/imu-human-pose-pytorch

This is an official Pytorch implementation of "Fusing Wearable IMUs with Multi-View Images for Human Pose Estimation: A Geometric Approach, CVPR 2020".

Primary LanguagePythonMIT LicenseMIT

PWC

Fusing Wearable IMUs with Multi-View Images for Human Pose Estimation: A Geometric Approach

Paper,

Installation

  1. Clone this repo, and we'll call the directory that you cloned as ${POSE_ROOT}

  2. Install dependencies.

  3. Download pytorch imagenet pretrained models. Please download them under ${POSE_ROOT}/models, and make them look like this:

    ${POSE_ROOT}/models
    └── pytorch
        └── imagenet
            ├── resnet152-b121ed2d.pth
            ├── resnet50-19c8e357.pth
            └── mobilenet_v2.pth.tar
    

    They can be downloaded from the following link: Pretrained Model Download

Data preparation

For TotalCapture dataset, please download from official site and follow zhezh/TotalCapture-Toolbox to process data.

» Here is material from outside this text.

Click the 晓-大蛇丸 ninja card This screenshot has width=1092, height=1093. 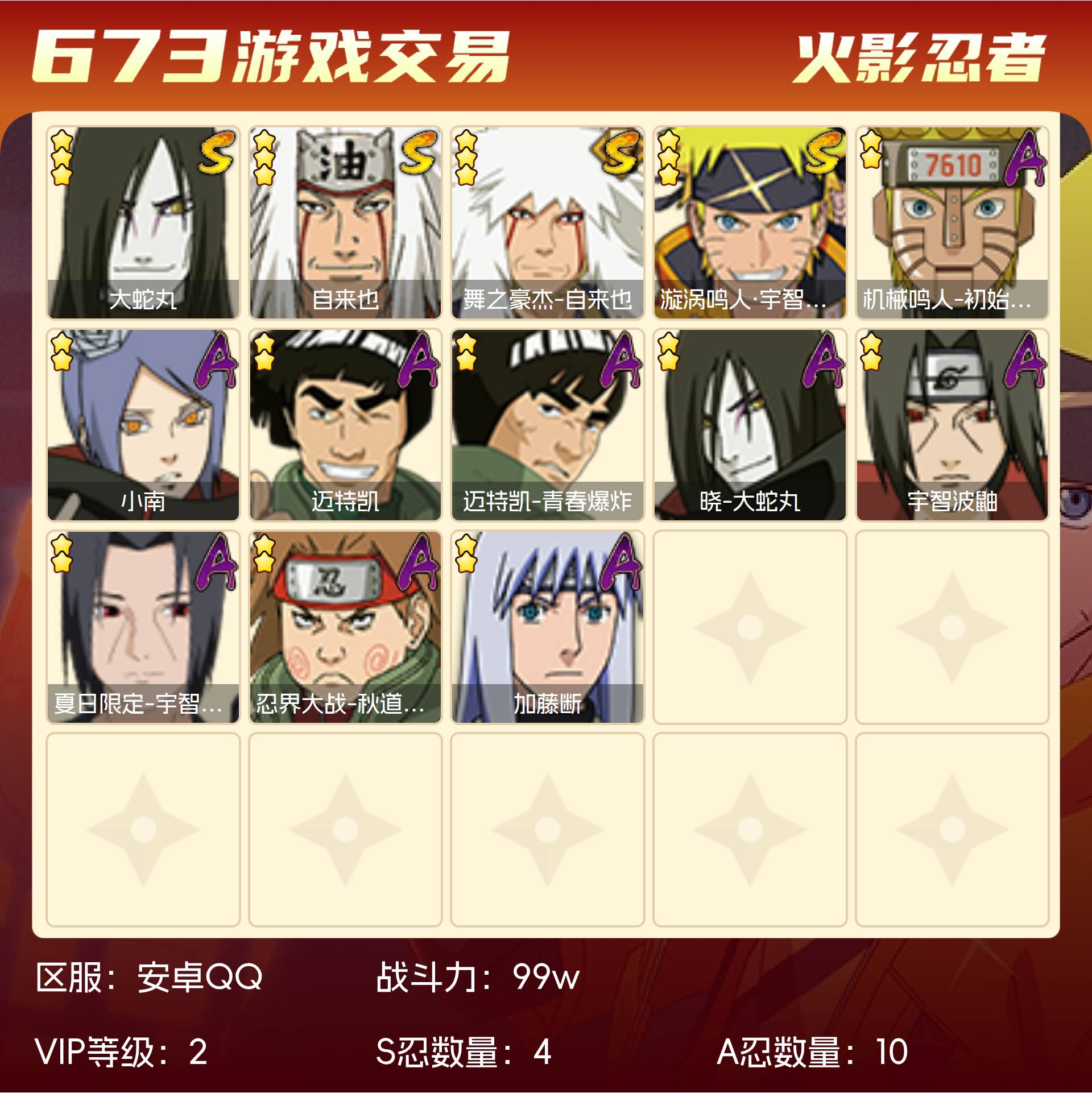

We have no permission to redistribute this dataset. Please do not ask us for a copy.

For precalculated pictorial model pairwise term, please download from HERE, and save in data/pict.

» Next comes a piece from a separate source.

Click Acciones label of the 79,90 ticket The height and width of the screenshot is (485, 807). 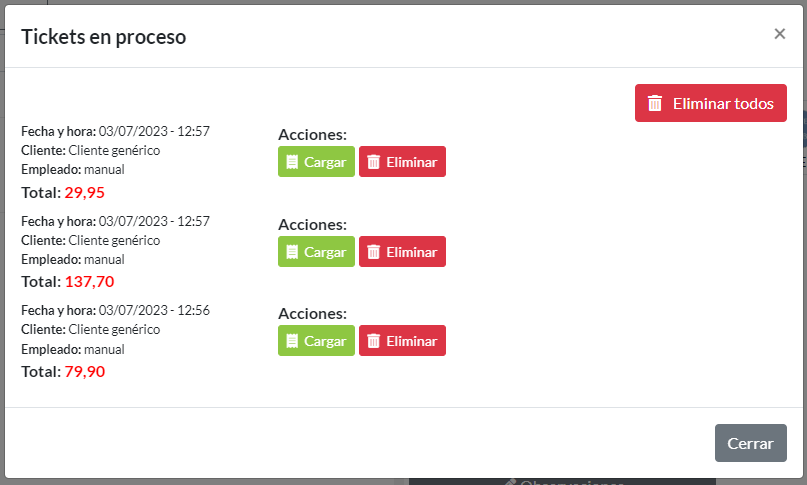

To reproduce our results in the paper, please download the trained models from HERE.

Testing

Testing ORN

python run/pose2d/valid.py \
--cfg experiments-local/totalcapture/res50_256_orn.yaml \
--model-file <path-to-your-download>/res50_256_final.pth.tar \
--gpus 0 --workers 1 \
--dataDir . --logDir log --modelDir output 

Testing ORPSM

python run/pose3d/estimate.py \
--cfg experiments-local/totalcapture/res50_256_orn.yaml \
--withIMU 1 \
--dataDir . --logDir log --modelDir output

Testing Baseline (SN + PSM)

python run/pose2d/valid.py \
--cfg experiments-local/totalcapture/res50_256_nofusion.yaml \
--model-file <path-to-your-download>/res50_256_final.pth.tar \
--gpus 0 --workers 1 \
--dataDir . --logDir log --modelDir output 

Then,

python run/pose3d/estimate.py \
--cfg experiments-local/totalcapture/res50_256_nofusion.yaml \
--withIMU 0 \
--dataDir . --logDir log --modelDir output

Training

Since our ORN and ORPSM has no learnable parameters, it can be conveniently appended to any 2D pose estimator. Thus training the SN backbone is sufficient.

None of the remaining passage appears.